TASK STATEMENT
Only one stretch of the data below should be repeated: the lines from the line containing "Click the empty" through the line containing "You are a computer-use", inclusive, exactly as they are.

::: DATA LISTING

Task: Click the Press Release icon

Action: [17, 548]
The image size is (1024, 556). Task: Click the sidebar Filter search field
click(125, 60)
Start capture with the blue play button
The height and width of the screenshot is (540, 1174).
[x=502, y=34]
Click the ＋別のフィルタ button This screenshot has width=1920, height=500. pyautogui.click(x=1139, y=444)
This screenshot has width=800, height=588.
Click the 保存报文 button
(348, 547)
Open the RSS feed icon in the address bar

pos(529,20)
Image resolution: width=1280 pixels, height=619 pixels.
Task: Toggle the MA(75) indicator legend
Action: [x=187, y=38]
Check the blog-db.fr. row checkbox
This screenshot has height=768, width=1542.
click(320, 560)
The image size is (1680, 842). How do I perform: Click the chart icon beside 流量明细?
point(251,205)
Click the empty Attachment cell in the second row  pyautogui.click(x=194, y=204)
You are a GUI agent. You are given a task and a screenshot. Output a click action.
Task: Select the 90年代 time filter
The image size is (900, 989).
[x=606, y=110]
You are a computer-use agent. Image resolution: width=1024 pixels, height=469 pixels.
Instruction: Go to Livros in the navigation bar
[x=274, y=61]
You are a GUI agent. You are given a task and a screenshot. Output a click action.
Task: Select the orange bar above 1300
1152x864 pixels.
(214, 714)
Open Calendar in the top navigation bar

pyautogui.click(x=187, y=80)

::::::

TASK OUTPUT
Click the empty Attachment cell in the second row  pyautogui.click(x=194, y=204)
You are a GUI agent. You are given a task and a screenshot. Output a click action.
Task: Select the 90年代 time filter
The image size is (900, 989).
[x=606, y=110]
You are a computer-use agent. Image resolution: width=1024 pixels, height=469 pixels.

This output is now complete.